Ocurre que era —y es— muy difícil resistirse a la excelencia de esta producción
sobre el ascenso y caída de un héroe de las armas, como el general George
Patton, durante la campaña en el norte de África, la incursión por el Sur de
Europa y la marcha hacia Berlín durante la Segunda Guerra Mundial, escrita por Francis Ford Coppola (el
guión definitivo fue firmado, finalmente, junto a Edmund H. North, quien se incorporó
a la composición del mismo); con una formidable partitura musical compuesta por Jerry Goldsmith (habitual en los
trabajos de Schaffner); con una muy cuidada producción, seguida atentamente por
Richard Zanuck); y, en fin, con un
reparto de cinco estrellas, a la cabeza del cual brilla con esplendor la
portentosa composición del personaje efectuada por George C. Scott (actor de conocida inclinación izquierdista, quien,
acaso abrumado por la gloria alcanzada, no recogió el Oscar al Mejor Actor que
le concedió la Academia de Hollywood, alegando unas endebles excusas).
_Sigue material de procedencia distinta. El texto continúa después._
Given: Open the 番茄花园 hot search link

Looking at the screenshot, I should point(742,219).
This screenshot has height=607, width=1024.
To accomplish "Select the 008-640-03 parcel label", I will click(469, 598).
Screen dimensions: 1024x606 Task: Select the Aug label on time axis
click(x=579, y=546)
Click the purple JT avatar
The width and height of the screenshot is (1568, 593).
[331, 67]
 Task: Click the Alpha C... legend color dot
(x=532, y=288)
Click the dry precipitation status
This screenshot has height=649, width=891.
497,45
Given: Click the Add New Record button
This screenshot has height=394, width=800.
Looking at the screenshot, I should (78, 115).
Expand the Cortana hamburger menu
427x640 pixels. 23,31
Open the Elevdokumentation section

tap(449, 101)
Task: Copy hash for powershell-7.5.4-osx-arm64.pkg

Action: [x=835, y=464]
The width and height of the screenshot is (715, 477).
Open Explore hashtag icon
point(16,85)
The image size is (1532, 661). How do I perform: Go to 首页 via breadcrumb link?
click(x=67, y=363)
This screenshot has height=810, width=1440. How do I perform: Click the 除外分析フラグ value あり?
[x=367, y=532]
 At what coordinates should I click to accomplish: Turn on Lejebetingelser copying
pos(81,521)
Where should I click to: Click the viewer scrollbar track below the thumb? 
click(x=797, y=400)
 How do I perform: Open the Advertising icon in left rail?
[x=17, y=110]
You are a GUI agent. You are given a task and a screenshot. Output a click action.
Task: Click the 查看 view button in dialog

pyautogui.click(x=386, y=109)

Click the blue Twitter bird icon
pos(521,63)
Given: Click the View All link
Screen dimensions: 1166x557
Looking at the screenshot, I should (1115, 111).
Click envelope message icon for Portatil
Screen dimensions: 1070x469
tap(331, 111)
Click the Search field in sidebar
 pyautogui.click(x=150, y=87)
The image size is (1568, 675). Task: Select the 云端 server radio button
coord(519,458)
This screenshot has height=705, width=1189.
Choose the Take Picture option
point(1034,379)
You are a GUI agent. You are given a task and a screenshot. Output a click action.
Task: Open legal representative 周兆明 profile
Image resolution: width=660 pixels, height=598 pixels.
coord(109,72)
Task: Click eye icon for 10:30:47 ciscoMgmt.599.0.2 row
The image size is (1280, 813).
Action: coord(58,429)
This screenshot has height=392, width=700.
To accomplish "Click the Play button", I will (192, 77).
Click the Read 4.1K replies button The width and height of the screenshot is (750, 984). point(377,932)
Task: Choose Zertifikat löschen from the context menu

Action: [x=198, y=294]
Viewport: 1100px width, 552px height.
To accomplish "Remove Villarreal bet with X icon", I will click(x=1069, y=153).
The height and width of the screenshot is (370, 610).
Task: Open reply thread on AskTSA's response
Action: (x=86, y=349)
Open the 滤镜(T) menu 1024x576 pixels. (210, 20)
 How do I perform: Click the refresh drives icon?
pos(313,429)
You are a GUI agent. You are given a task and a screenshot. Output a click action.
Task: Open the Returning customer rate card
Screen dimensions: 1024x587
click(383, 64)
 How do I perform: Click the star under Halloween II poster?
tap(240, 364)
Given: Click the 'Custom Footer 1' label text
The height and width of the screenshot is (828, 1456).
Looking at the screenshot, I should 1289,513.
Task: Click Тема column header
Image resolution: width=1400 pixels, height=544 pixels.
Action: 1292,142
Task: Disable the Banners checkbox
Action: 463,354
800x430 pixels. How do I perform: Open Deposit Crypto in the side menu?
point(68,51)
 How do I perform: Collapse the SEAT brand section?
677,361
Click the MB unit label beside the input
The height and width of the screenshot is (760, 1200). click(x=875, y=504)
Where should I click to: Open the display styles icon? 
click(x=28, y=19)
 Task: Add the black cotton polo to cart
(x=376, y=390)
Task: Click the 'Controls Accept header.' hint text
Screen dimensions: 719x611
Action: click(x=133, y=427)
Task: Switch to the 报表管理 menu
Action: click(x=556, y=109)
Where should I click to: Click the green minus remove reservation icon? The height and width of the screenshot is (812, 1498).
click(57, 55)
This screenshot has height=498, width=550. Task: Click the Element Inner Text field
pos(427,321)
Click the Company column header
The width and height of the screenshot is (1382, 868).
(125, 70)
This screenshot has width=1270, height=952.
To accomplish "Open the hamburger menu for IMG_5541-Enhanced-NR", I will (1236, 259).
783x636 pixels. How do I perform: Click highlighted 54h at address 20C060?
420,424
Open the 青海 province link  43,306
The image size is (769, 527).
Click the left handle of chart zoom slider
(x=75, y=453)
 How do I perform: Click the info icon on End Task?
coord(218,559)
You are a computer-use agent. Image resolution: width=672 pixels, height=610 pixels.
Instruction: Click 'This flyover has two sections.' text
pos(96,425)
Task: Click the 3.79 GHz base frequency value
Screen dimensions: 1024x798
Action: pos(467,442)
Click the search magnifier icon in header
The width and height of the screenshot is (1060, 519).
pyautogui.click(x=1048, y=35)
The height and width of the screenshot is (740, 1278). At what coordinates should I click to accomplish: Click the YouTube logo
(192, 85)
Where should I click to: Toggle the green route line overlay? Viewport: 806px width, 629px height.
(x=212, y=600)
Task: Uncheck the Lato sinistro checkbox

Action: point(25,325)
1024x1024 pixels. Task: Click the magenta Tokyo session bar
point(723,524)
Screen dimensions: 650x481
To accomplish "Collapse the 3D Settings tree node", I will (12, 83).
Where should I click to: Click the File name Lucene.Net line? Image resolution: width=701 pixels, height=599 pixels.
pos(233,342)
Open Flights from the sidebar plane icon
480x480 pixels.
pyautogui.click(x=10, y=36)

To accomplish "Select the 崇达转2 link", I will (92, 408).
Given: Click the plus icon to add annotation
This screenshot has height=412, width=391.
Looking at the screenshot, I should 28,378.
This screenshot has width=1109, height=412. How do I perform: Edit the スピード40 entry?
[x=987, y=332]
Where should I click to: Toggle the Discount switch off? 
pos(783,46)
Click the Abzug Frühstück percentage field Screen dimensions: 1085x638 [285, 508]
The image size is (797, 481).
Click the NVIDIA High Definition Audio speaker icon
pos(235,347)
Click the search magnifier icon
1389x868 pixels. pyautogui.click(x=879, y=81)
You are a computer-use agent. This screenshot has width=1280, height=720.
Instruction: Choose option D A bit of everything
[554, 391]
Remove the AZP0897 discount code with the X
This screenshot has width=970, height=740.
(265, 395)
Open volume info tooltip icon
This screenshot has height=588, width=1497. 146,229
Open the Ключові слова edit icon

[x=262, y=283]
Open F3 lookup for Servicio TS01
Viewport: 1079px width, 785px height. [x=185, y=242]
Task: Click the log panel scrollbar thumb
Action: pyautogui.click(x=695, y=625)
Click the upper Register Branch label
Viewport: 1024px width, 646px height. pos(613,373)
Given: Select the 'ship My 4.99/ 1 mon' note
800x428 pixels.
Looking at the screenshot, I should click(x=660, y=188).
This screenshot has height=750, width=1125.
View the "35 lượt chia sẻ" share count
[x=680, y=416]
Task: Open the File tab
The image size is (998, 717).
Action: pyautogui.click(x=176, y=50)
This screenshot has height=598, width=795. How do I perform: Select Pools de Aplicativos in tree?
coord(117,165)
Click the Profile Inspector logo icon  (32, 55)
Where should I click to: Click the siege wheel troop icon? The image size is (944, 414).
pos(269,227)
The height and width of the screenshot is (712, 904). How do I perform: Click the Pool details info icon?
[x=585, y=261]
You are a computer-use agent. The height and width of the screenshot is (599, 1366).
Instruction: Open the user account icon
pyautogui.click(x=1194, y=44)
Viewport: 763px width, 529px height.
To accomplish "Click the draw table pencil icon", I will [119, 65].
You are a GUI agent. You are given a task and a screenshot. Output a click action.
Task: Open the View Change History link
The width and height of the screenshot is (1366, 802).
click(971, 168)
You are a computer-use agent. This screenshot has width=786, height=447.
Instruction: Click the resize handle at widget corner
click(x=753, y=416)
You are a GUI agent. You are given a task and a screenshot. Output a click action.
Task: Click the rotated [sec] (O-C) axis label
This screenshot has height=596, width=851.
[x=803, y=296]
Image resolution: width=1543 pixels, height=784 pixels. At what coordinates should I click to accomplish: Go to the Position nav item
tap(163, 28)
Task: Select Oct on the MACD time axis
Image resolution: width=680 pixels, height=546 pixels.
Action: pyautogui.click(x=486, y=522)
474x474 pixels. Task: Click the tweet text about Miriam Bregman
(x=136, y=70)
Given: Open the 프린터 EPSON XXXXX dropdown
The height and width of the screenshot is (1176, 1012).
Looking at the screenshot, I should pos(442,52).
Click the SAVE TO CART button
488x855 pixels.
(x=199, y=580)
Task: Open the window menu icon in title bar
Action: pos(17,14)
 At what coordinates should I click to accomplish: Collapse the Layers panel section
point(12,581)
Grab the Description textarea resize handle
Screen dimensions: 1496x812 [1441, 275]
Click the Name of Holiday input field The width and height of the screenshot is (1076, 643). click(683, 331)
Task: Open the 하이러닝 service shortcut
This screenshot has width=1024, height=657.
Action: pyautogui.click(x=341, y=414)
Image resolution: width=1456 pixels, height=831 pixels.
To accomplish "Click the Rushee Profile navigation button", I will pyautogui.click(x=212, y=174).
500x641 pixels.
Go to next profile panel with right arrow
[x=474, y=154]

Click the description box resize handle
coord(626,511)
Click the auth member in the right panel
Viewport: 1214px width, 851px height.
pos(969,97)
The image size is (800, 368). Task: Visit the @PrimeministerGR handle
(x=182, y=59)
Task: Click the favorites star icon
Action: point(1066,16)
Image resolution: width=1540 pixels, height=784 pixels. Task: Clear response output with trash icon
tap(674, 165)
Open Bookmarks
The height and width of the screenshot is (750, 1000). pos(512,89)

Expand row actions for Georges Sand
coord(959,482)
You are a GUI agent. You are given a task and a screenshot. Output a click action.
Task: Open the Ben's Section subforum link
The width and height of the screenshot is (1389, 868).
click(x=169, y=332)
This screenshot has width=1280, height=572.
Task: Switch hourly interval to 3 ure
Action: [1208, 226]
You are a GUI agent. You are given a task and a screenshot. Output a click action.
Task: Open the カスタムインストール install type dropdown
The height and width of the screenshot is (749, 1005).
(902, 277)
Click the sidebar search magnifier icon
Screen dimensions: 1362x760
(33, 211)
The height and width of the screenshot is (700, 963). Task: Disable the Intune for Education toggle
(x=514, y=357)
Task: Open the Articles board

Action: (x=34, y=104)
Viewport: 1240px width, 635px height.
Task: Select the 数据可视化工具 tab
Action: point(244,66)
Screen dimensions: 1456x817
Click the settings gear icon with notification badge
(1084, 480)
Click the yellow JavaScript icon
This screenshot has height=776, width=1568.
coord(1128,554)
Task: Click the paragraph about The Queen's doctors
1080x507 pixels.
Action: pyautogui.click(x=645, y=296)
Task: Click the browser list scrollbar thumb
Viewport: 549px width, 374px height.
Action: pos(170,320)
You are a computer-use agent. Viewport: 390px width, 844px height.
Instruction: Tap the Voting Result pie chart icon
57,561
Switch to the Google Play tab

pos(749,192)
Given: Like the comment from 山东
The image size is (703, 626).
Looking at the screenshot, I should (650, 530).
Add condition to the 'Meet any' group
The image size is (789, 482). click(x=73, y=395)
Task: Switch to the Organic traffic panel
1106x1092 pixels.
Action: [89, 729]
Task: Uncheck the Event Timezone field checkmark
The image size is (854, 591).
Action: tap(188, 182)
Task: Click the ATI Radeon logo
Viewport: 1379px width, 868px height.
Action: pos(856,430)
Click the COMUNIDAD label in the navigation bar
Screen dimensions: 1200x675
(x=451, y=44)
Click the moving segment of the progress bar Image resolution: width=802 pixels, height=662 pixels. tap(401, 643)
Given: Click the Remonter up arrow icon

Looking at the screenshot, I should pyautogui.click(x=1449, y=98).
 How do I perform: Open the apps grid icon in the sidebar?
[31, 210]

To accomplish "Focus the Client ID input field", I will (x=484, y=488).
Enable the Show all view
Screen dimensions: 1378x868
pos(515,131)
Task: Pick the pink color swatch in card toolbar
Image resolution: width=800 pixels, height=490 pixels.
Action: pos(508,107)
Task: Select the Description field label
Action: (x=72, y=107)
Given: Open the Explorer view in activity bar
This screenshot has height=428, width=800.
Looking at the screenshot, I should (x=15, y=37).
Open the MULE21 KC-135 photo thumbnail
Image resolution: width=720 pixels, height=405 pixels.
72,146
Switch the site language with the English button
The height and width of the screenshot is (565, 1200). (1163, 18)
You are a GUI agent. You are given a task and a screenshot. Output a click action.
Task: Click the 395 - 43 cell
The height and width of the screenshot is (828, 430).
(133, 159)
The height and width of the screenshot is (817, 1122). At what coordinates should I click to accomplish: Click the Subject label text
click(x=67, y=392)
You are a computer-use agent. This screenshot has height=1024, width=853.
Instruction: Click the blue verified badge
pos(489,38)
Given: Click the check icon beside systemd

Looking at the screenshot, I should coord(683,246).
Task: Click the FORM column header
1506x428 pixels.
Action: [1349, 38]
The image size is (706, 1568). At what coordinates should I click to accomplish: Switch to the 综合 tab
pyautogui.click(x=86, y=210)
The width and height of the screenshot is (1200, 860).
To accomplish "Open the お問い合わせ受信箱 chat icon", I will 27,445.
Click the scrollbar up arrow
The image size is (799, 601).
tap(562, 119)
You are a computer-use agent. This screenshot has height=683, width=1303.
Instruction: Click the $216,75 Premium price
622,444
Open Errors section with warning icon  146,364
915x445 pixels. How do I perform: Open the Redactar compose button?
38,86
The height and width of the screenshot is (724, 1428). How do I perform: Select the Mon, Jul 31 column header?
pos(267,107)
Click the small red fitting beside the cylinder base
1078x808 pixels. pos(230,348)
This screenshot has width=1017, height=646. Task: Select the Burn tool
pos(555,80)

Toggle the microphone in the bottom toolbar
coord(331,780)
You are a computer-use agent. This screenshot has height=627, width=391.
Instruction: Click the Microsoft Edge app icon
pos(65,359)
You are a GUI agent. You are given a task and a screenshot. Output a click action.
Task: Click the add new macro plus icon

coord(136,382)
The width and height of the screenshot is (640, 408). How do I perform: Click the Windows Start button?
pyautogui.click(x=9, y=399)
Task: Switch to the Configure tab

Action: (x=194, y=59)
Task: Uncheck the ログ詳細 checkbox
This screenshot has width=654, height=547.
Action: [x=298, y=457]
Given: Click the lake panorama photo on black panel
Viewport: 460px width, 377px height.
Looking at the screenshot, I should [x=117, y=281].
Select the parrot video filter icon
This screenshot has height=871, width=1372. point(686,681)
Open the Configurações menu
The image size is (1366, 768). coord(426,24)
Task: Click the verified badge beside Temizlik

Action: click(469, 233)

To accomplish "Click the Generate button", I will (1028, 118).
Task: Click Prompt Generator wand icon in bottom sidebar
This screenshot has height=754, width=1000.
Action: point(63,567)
Dejando al margen presiones y
preocupaciones ideológicas (extra-cinematográficas), Patton es un film que se mantiene, ayer como hoy, tan firme y
sólido como el protagonista del mismo en el puesto de mando. El general Patton es un guerrero nato; clásico, en el sentido más estricto y noble del término. Profesional de una pieza y cultivado (domina
idiomas, además del inglés; conoce la historia y los grandes textos de la
literatura, muchos de cuyos fragmentos cita con soltura, practica la poesía); militar puro y agresivo; orgulloso e
incorruptible; leal y pulcro. Malhablado (habla de cuartel) y poco diplomático,
general sin contemplaciones, se mantiene
al margen de la política, que incluso desprecia. Nunca se retira del campo
de batalla ni fue vencido, aunque acabará
siendo retirado no por el ejército enemigo, sino por el poder político y la
pre-corrección política dominante en el alto mando militar y en la
administración en Washington.
Schaffner
cuenta en Patton la grandeza de un
guerrero a la antigua, pero también sus debilidades, la soledad del comandante
en jefe, el ocaso de una estirpe de
hombres de acción que son retirados por los ejecutivos de la guerra. Patton es espectador, y al mismo
protagonista, de un fin de ciclo: el fin
de las guerras clásicas y el viejo código del honor, un general que estimula
a sus soldados, marchando junto a ellos, delante de ellos, a quienes perdona
cualquier cosa excepto la cobardía, más que nada por el oprobio y el insulto
que suponen para sus hermanos de armas (band
of brothers). Al valiente lo premia, al cobarde, lo abofetea. Y eso no se
lo van a perdonar. Patton es un guerrero a la antigua.
En este
sentido, son muy significativas y
magistralmente filmadas dos secuencias, en particular. Durante una batalla
de tanques contra los alemanes, Patton, contempla las evoluciones de las tropas
desde una colina, junto a los principales mandos, dando las órdenes oportunas
de estrategia a sus subordinados para que las trasladen inmediatamente a los
oficiales en combate, cual si se tratase de una reencarnación de Napoleón Bonaparte u otro gran general de los viejos
tiempos.
Resulta,
asimismo, muy lograda y conmovedora la
secuencia en las ruinas de la vieja Cartago, o al menos esto dice el guión,
cuando se rodó en Marruecos. De patrulla junto a su segundo en el
mando Omar N. Bradley
(un espléndido Karl Malden), a bordo
de un jeep por un lugar de Túnez, Patton ordena parar al chófer. Le indican el destino al que se dirigen en una dirección, pero él ordena tomar la
contraria: huelo la batalla, dice.
La intuición (o acaso la ensoñación) del guerrero le lleva a unas viejas
ruinas. Aquí, afirma, los cartagineses libraron duros combates. Lo sé, estuve
aquí (creía en la reencarnación). Iluminado por el encantamiento del lugar,
cita unos versos de altura épica. ¿Sabes quien compuso este poema, Omar?
Pregunta, al pusilánime Bradley. No, George. Contesta, éste. Yo. Es la
respuesta final del general Patton.
Película de envergadura, bélico
poderoso, cinta hermosa y melancólica, Patton
merece una medalla al mérito cinematográfico.